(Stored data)
* * * *
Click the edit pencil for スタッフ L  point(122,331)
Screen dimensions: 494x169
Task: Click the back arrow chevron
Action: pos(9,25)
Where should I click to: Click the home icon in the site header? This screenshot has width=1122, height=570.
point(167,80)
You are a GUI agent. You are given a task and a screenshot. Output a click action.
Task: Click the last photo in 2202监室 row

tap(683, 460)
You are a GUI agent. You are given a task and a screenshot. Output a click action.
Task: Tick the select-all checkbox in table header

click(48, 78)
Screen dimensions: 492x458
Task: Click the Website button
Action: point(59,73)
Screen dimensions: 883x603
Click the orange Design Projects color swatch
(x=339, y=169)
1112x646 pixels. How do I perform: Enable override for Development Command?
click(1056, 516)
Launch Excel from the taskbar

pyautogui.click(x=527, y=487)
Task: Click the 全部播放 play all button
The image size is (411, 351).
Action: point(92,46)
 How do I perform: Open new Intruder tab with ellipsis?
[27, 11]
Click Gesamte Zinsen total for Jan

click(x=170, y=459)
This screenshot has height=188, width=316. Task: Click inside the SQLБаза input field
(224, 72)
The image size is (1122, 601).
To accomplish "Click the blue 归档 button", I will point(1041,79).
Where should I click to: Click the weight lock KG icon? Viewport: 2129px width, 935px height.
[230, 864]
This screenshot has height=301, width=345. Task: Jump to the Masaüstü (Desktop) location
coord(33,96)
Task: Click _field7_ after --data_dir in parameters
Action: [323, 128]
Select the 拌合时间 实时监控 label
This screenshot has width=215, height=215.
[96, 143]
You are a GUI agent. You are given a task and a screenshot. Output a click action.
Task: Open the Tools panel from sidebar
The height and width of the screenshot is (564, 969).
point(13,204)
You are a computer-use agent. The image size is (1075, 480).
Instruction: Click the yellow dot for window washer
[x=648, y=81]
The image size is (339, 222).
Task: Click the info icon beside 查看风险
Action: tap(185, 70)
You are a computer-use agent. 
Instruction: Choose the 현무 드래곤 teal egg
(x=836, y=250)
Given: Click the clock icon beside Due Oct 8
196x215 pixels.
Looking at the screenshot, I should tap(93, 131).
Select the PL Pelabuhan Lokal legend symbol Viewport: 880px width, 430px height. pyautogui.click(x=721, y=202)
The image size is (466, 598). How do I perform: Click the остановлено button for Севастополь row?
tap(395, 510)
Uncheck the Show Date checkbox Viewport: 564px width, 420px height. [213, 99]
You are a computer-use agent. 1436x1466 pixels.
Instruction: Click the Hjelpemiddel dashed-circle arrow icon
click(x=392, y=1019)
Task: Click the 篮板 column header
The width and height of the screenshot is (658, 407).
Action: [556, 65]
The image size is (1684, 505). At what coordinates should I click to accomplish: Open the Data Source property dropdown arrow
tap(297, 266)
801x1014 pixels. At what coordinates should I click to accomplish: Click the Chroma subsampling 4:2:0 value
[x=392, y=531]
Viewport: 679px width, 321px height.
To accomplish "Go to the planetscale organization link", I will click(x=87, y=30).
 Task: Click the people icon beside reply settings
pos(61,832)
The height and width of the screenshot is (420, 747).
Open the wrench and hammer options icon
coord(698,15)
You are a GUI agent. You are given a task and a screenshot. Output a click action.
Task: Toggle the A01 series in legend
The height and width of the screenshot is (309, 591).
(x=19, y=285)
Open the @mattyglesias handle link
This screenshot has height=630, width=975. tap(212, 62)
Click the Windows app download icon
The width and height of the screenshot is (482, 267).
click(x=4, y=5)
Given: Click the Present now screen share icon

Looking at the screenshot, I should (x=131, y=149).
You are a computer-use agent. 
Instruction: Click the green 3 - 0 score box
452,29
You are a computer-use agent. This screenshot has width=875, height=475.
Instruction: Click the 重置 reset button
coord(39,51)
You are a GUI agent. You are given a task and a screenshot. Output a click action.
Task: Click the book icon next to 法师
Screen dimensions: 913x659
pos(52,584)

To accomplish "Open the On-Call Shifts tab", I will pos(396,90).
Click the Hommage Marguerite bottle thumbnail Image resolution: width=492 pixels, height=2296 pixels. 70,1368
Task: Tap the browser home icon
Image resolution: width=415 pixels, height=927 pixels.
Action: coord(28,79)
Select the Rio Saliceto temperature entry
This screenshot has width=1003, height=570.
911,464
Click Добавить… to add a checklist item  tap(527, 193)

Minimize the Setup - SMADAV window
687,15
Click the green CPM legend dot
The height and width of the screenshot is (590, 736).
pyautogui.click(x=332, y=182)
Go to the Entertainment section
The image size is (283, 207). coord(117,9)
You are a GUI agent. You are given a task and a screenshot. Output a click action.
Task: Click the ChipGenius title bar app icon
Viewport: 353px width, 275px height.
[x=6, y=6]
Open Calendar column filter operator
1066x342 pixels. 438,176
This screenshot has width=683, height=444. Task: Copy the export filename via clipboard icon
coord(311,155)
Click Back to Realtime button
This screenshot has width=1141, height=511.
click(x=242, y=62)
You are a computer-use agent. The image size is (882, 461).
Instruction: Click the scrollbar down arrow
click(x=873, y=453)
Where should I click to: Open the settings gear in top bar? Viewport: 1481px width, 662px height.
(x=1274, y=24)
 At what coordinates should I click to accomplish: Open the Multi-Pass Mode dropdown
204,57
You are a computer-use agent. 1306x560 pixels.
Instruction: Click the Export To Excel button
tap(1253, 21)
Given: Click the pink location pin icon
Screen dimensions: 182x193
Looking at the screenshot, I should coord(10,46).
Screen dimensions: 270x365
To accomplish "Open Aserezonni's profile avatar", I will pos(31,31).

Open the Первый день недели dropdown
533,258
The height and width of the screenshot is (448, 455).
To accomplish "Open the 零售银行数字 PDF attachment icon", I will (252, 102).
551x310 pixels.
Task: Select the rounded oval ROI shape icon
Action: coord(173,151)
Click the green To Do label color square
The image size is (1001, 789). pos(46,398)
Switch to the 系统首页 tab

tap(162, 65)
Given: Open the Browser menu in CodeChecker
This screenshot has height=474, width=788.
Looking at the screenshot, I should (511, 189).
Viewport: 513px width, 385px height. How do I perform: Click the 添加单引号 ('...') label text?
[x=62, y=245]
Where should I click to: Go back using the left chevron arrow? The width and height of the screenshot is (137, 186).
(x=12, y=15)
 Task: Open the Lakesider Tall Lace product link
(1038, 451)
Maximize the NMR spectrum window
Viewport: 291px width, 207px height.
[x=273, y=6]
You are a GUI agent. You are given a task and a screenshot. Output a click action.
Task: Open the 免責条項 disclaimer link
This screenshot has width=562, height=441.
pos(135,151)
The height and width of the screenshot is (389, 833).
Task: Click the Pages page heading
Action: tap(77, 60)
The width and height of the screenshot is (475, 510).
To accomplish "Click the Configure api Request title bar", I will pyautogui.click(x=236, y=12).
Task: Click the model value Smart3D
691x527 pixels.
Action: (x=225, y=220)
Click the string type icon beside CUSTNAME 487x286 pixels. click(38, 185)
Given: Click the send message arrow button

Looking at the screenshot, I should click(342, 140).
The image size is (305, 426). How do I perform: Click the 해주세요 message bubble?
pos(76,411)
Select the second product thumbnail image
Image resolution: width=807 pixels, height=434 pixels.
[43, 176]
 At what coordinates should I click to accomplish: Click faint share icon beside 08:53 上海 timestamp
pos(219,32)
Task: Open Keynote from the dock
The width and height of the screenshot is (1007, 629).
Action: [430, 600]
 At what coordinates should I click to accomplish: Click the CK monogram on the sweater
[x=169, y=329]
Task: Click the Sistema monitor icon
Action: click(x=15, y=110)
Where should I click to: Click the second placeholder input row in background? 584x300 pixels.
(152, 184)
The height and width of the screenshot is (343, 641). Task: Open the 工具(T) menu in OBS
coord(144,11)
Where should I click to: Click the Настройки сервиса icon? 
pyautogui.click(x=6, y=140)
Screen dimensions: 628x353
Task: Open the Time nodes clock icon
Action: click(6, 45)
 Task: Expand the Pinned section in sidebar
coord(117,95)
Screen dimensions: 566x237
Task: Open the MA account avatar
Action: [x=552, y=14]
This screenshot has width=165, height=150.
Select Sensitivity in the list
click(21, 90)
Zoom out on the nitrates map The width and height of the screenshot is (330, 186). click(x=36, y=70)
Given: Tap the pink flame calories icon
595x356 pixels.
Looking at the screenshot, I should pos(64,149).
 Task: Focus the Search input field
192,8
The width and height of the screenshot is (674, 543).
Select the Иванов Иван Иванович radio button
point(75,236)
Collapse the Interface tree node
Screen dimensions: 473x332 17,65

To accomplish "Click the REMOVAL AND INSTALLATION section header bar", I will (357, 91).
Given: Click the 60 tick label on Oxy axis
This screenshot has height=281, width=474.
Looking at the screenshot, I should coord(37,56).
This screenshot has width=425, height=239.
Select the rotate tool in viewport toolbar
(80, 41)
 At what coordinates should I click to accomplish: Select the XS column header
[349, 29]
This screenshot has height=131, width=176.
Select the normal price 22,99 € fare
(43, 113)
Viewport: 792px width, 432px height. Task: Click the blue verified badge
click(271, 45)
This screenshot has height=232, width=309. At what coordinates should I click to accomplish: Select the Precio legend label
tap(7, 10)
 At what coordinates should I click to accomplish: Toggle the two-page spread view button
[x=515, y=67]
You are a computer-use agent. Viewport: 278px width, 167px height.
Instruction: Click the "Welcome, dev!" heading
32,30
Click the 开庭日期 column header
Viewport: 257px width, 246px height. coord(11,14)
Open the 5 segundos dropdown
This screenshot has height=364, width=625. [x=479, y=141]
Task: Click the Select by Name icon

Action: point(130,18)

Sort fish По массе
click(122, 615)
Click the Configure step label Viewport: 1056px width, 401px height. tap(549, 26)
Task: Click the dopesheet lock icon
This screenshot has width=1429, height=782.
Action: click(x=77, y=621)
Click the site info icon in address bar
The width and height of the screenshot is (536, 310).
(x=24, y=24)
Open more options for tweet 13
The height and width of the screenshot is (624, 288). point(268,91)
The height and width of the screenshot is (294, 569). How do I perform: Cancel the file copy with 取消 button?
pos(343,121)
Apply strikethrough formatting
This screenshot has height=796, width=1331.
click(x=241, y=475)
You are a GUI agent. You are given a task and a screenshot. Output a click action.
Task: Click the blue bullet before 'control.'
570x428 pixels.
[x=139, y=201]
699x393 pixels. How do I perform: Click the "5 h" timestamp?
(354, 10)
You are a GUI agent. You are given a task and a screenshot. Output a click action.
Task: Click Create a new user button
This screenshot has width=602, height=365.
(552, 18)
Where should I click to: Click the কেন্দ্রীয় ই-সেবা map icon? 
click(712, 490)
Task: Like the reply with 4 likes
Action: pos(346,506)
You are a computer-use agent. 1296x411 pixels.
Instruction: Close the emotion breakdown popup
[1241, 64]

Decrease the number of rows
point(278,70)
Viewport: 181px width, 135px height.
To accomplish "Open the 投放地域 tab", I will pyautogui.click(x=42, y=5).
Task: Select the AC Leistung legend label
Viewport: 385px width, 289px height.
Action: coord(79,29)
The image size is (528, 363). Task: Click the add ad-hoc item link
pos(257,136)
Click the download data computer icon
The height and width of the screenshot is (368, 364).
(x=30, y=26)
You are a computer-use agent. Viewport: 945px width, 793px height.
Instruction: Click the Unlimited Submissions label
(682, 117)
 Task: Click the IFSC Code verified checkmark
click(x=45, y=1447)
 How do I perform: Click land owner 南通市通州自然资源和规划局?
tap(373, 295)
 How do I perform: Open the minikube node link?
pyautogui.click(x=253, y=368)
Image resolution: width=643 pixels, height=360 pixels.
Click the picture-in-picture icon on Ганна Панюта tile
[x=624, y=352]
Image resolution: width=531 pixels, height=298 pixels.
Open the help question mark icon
* * * *
Task directions »
From the records above, reproduce exactly the lines from the one with "Multi-Pass Mode dropdown" to the one with "Task: Open the 免責条項 disclaimer link", both included, and no others.

Your response »
 At what coordinates should I click to accomplish: Open the Multi-Pass Mode dropdown
204,57
You are a computer-use agent. 1306x560 pixels.
Instruction: Click the Export To Excel button
tap(1253, 21)
Given: Click the pink location pin icon
Screen dimensions: 182x193
Looking at the screenshot, I should coord(10,46).
Screen dimensions: 270x365
To accomplish "Open Aserezonni's profile avatar", I will pos(31,31).

Open the Первый день недели dropdown
533,258
The height and width of the screenshot is (448, 455).
To accomplish "Open the 零售银行数字 PDF attachment icon", I will (252, 102).
551x310 pixels.
Task: Select the rounded oval ROI shape icon
Action: coord(173,151)
Click the green To Do label color square
The image size is (1001, 789). pos(46,398)
Switch to the 系统首页 tab

tap(162, 65)
Given: Open the Browser menu in CodeChecker
This screenshot has height=474, width=788.
Looking at the screenshot, I should (511, 189).
Viewport: 513px width, 385px height. How do I perform: Click the 添加单引号 ('...') label text?
[x=62, y=245]
Where should I click to: Go back using the left chevron arrow? The width and height of the screenshot is (137, 186).
(x=12, y=15)
 Task: Open the Lakesider Tall Lace product link
(1038, 451)
Maximize the NMR spectrum window
Viewport: 291px width, 207px height.
[x=273, y=6]
You are a GUI agent. You are given a task and a screenshot. Output a click action.
Task: Open the 免責条項 disclaimer link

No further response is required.